> **SUPPLIED PASSAGE**:
It’s going to snow on Tuesday.

As of 5:00 p.m. ET, the National Weather Service was forecasting 12-24 inches of snow in New York City and had issued a blizzard warning for most of the region stretching from just north of Philadelphia through southeastern Maine.

As a result of the storm, markets should be a bit quieter on Tuesday.

There will be some economic data out, with the headline report from the National Federation of Independent Business, which will release its small business optimism index in the morning. This report has been among the most consistently bullish since Donald Trump’s election as the president’s focus on cutting regulation has been seen as an immediate and positive development from smaller business owners.

Elsewhere in economic data, the February reading on import prices is also due out in the morning.

On Monday, markets were little-changed as investors await the latest policy announcement from the Federal Reserve — due out on Wednesday afternoon — though market pricing has, for almost two weeks now, been indicating a 0.25% rate hike is all but a formality.

As Neil Dutta, an economist at Renaissance Macro, said in a note on Monday, “The FOMC meeting already happened.”

Trumpcare, scored

On Monday, the nonpartisan Congressional Budget Office released its report on the American Health Care Act, the Obamacare repeal bill proposed by House Republicans.

The headline numbers are, of course, going to get most of the play.

Twenty-four million more Americans — a projected 52 million vs. 28 million — will be uninsured by 2026 than had been forecast under Obamacare. In the next two years, premiums are expected to rise 15%-20%. In 2020, these will begin falling.

Additionally, the deficit would be decreased by $337 billion over the next ten years, which as my colleague Ethan Wolff-Mann points out would come largely from cutting Medicaid and subsidies for those buying insurance on the individual market.

The spin on this is likely to be three-fold — opponents won’t like uninsured numbers rising, proponents will like the deficit falling, and those in the middle will note this bill is just the first in a series of changes that will be needed.

And that final point is made clear in a table near the bottom of the CBO’s report. This table shows that in 2026, 62-year-old Americans with an annual individual income of $26,500 would face healthcare premiums totaling $14,600 per year. Certainly, this is not feasible.

Premiums for older Americans are set to spike in a decade under the proposed Obamacare repeal bill. (Source: CBO)

How this bill proceeds through Congress remains to be seen, though the prospects appear dim.

> **EXERCISE INSTRUCTIONS**:
#1 In the market and weather briefing, copy out the section starting with "It’s going to" and going on through "smaller business owners.", swapping "Tuesday" for "Thursday".
#2 Continue the briefing on the snowstorm, the markets and the health care bill from where it ends.
The entries after this text have nothing to do with the work here.

> **PROVIDED DATA**:
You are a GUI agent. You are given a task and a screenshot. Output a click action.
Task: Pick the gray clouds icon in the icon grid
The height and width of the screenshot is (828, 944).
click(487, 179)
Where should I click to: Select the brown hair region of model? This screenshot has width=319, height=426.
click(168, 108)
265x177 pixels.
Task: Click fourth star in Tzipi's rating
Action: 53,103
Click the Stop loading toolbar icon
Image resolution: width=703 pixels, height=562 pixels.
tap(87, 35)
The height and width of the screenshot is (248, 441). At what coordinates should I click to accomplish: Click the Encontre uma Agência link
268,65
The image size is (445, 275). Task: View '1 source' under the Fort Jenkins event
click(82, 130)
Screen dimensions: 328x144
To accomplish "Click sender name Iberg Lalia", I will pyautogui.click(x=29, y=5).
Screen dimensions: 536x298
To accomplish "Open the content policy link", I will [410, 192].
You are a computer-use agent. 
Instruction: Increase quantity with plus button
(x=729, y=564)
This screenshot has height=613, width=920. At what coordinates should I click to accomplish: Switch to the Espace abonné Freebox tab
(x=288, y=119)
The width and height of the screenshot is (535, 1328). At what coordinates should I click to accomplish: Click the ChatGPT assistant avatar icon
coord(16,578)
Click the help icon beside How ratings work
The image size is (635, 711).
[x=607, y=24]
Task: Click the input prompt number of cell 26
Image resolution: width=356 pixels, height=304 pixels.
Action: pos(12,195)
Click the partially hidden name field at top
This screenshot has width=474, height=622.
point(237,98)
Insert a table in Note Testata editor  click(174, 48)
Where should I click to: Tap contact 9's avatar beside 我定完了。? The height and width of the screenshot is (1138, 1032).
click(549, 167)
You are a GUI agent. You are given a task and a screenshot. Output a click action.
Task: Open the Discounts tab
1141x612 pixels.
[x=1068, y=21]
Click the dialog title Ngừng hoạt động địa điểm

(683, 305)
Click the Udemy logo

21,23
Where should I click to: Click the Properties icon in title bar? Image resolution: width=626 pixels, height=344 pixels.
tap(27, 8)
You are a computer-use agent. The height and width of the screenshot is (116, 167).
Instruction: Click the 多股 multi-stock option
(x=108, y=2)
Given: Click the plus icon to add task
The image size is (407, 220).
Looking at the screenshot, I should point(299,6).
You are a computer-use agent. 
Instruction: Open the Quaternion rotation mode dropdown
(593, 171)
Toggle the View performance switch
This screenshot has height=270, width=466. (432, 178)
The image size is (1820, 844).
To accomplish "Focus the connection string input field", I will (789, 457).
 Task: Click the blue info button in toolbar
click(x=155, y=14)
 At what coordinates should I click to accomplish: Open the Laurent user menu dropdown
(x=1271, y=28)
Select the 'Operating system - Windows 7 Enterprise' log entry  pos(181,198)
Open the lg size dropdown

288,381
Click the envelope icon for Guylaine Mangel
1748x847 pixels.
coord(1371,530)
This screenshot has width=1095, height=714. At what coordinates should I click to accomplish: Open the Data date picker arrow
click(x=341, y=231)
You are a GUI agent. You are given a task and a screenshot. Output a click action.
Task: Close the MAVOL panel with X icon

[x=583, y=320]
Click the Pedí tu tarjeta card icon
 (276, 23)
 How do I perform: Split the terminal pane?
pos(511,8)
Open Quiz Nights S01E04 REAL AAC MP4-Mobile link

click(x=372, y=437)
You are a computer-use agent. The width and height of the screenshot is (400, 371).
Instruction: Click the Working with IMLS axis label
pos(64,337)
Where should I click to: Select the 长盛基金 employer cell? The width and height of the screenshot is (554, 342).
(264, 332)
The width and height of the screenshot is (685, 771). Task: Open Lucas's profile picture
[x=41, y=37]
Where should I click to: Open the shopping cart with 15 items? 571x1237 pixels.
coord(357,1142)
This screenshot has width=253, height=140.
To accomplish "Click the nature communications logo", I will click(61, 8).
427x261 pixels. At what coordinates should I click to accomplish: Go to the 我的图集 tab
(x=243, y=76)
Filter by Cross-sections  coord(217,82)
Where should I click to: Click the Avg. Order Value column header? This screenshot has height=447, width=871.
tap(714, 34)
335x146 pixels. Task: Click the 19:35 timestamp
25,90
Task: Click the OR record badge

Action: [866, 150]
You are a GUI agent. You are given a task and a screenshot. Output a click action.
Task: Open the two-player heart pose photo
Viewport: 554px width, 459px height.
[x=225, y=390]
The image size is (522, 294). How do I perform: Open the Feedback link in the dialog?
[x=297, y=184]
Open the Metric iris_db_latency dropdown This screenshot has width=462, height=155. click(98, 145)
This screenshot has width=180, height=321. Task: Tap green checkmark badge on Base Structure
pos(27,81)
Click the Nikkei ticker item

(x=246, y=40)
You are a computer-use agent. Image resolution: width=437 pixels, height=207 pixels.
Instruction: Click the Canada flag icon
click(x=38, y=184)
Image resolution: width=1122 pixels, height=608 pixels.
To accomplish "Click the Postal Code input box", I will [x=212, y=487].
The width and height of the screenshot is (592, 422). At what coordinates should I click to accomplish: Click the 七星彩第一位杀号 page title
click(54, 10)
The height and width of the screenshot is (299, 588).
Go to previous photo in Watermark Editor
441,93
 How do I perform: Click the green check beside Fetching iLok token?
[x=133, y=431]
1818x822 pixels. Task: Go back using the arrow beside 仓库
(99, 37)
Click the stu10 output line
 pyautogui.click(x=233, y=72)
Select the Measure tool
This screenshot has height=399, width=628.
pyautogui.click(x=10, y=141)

> **ANSWERS BY ITEM**:
#1
It’s going to snow on Thursday.

As of 5:00 p.m. ET, the National Weather Service was forecasting 12-24 inches of snow in New York City and had issued a blizzard warning for most of the region stretching from just north of Philadelphia through southeastern Maine.

As a result of the storm, markets should be a bit quieter on Thursday.

There will be some economic data out, with the headline report from the National Federation of Independent Business, which will release its small business optimism index in the morning. This report has been among the most consistently bullish since Donald Trump’s election as the president’s focus on cutting regulation has been seen as an immediate and positive development from smaller business owners.

#2
In initial comments following the CBO’s report, Health and Human Services Secretary Tom Price said Monday following the CBO report’s release that the administration disagrees “strenuously” with the report. House Speaker Paul Ryan (R-WI) said Monday, “This report confirms that the American Health Care Act will lower premiums and improve access to quality, affordable care.”

But the initial discord among lawmakers following the CBO’s report belies the real trouble that a flubbed healthcare package presents for Republicans.

As Max Nisen, a columnist at Bloomberg Gadly, noted on Twitter on Monday, an underrated part of this report is that for the next two years, premiums will still increase. Higher costs, along with underserved insurance exchanges, are often fingered as the reasons that Republicans insist Obamacare is “collapsing under its own weight.”

Speaker Ryan’s statement on Monday added that the bill scored by the CBO on Monday is the first of a “three-pronged approach” to addressing healthcare and stressed a focus on thinking long-term about reforming healthcare in the U.S. This is a process, and potentially a long and slow one.

Over the last few years, business leaders have increased calls for a focus on “long term” thinking over “short-termism.” It’s unclear how well this message has been received.

This is, however, exactly the kind of message that Ryan and others are trying not only to get across to colleagues in the Senate and the President himself, but voters. And while the seemingly interminable 2016 election cycle ended just over four months ago, in a year we’ll be talking about midterms.

And at least as the CBO sees it, voters will still be facing higher costs.